### Exercise requirements
Please swap "screenshot" for "image" in the material from its start through the line with "click(858, 264)", and rewrite those lines with nothing else changed.

[Records from a dataset]
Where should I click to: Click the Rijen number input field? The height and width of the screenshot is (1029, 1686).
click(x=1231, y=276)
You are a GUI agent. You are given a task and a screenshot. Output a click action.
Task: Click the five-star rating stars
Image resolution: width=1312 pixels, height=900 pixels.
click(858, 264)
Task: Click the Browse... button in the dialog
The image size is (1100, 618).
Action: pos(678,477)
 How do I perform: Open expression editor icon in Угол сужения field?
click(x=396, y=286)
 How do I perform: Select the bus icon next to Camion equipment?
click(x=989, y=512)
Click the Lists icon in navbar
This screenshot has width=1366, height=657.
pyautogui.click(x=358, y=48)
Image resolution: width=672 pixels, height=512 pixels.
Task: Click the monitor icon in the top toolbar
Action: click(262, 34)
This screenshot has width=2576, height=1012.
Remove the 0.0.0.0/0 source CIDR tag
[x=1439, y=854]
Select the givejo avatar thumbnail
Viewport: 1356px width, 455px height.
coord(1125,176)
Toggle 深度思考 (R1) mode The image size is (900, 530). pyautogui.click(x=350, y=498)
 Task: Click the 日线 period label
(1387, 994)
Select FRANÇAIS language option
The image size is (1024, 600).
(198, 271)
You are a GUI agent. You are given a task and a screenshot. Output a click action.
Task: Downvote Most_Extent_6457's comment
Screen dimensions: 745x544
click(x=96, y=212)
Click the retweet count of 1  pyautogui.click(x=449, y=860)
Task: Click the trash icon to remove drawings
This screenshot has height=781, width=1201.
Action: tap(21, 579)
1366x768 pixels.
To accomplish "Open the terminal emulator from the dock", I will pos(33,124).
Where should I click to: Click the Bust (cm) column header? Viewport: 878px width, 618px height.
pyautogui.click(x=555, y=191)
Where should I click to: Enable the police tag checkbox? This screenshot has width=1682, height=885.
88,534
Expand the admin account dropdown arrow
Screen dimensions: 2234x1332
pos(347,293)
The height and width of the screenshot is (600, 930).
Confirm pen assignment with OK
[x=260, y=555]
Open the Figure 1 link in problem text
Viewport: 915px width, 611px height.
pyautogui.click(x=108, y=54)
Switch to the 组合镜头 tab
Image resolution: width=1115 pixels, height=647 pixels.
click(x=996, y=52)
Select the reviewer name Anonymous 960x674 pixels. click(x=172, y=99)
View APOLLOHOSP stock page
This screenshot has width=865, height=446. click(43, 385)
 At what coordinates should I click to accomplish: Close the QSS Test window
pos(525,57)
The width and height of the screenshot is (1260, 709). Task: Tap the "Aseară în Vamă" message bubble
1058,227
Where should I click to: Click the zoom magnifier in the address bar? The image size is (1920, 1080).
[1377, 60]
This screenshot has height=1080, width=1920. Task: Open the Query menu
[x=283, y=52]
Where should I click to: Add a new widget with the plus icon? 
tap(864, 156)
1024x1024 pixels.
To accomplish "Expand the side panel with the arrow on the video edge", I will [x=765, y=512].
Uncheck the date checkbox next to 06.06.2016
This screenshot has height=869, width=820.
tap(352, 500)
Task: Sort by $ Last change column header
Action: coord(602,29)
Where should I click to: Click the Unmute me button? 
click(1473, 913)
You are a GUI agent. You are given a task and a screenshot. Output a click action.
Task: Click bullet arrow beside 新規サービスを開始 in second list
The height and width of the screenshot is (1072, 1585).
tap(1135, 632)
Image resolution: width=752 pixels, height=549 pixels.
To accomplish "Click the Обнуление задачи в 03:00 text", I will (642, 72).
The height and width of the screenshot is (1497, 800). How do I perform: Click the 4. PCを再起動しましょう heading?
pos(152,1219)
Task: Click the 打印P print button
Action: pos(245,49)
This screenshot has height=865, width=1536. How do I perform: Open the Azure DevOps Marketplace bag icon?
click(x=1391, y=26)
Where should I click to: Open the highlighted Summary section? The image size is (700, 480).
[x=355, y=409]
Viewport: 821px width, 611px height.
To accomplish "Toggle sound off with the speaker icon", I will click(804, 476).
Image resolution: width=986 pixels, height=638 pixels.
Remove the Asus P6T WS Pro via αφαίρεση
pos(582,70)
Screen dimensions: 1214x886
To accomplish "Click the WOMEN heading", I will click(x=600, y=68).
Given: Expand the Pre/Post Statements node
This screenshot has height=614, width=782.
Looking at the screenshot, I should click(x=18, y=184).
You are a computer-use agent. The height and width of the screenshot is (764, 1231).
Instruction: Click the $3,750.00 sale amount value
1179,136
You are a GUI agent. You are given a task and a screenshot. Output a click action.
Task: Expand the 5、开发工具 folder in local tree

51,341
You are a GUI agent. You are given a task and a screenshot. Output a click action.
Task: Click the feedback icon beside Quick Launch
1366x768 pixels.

### Finished exercise
Where should I click to: Click the Rijen number input field? The height and width of the image is (1029, 1686).
click(x=1231, y=276)
You are a GUI agent. You are given a task and a image. Output a click action.
Task: Click the five-star rating stars
Image resolution: width=1312 pixels, height=900 pixels.
click(858, 264)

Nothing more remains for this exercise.